• [Records for this exercise]
★ ★ ★ ★ ★ ★ ★
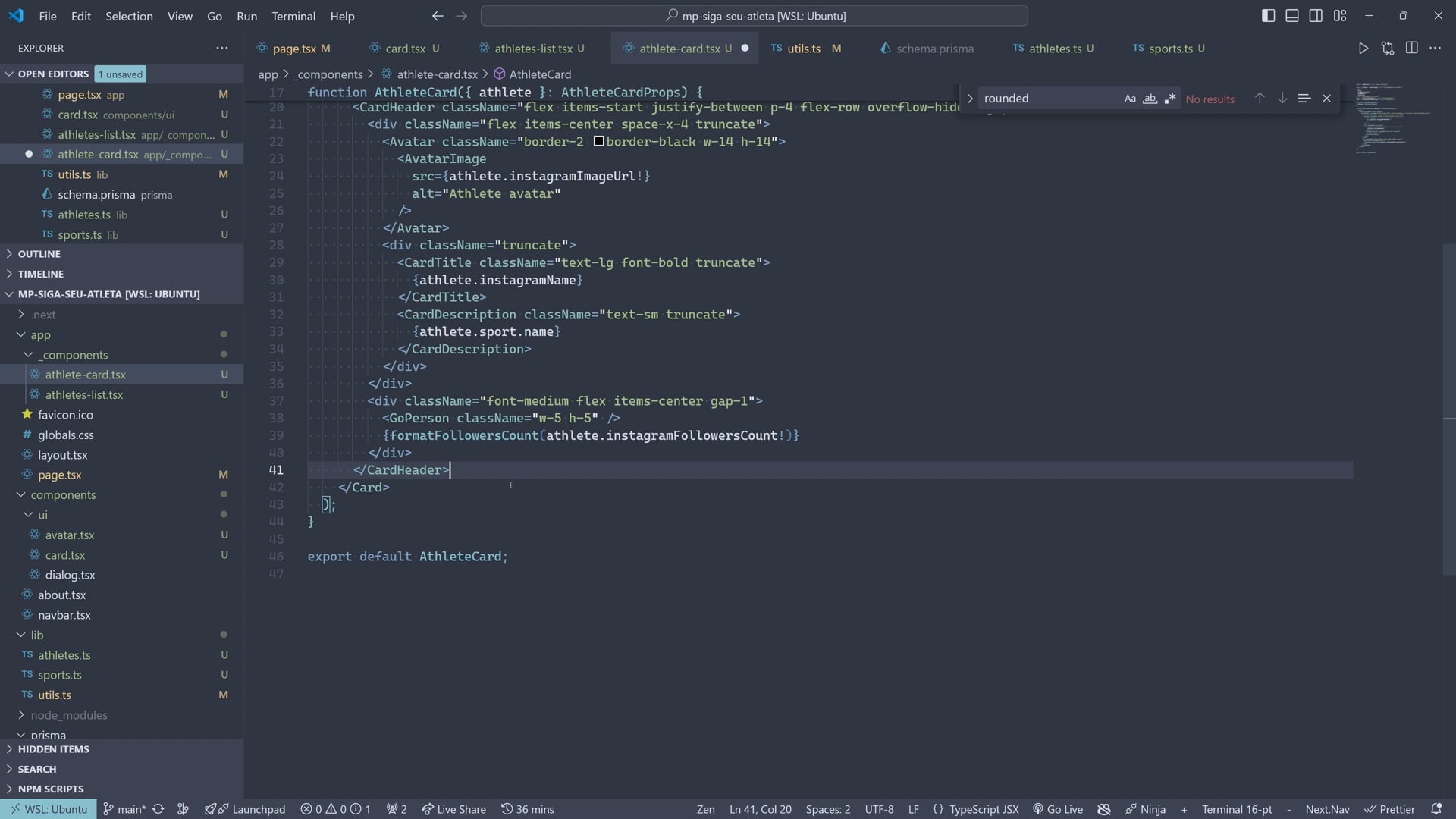1456x819 pixels.
Task: Click the Split Editor Right icon
Action: coord(1411,48)
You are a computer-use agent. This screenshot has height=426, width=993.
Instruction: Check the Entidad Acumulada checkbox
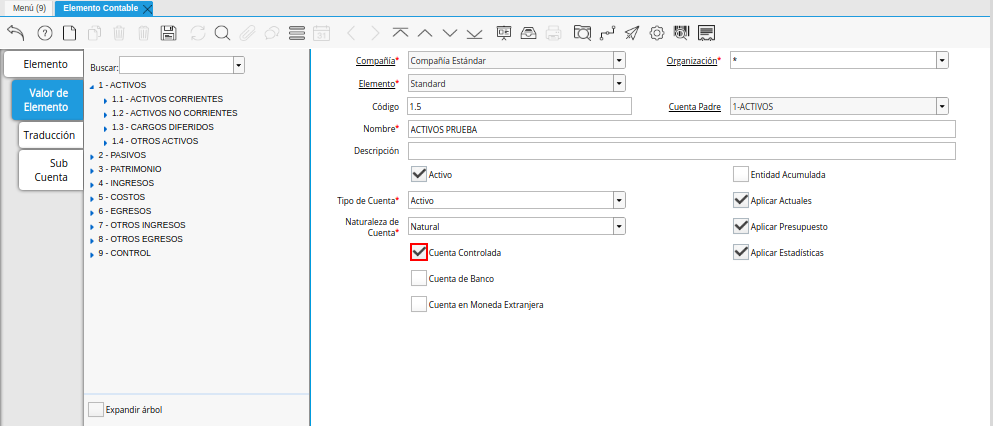[741, 174]

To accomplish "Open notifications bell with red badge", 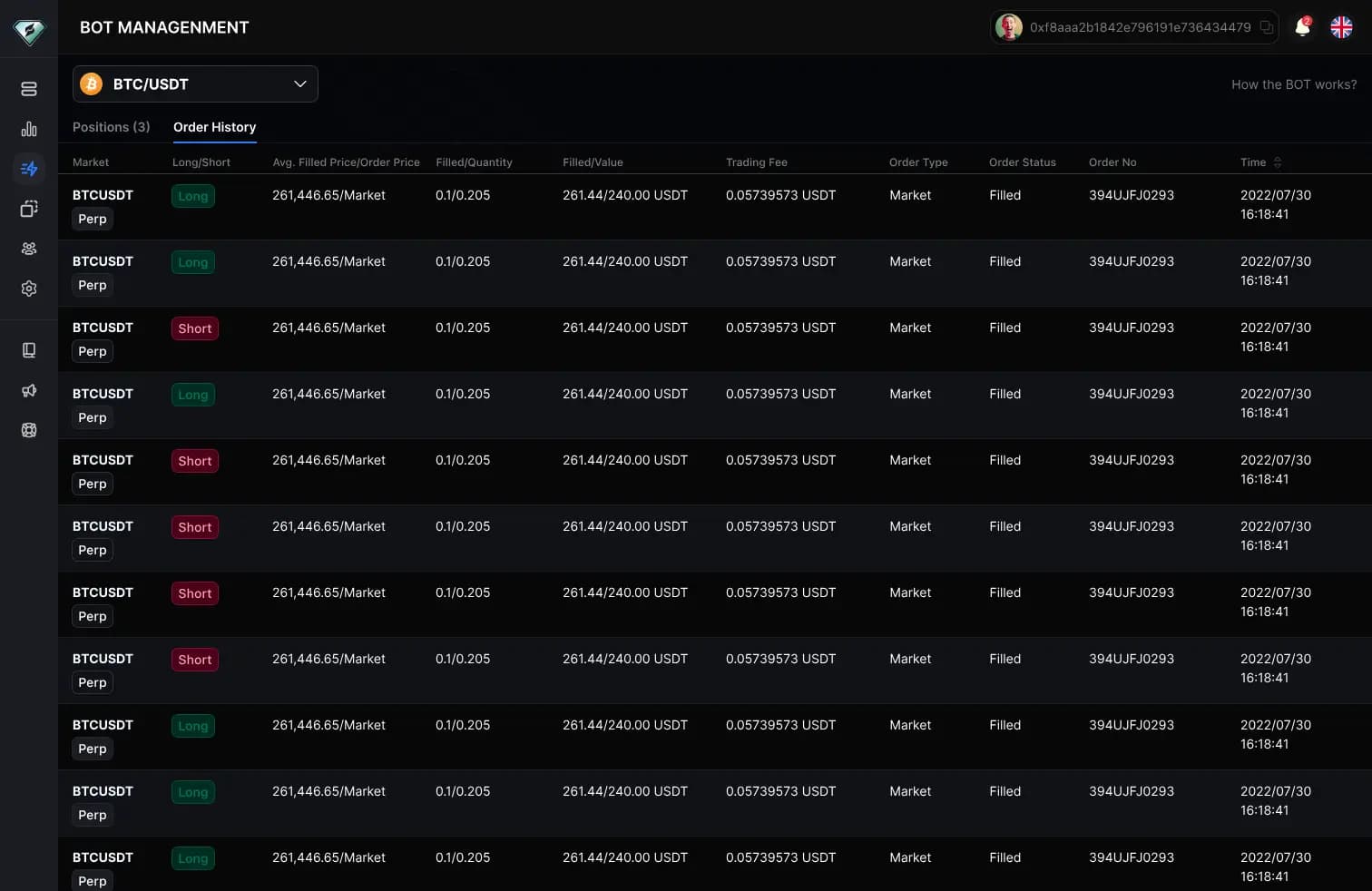I will click(1302, 27).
★ ★ ★ ★ ★ ★ ★
• [Task objective]
Pull out every line of the records that contains the word "agent" and copy each one unchanged.

• [Answer for the task]
You are a computer-use agent. This screenshot has height=426, width=993.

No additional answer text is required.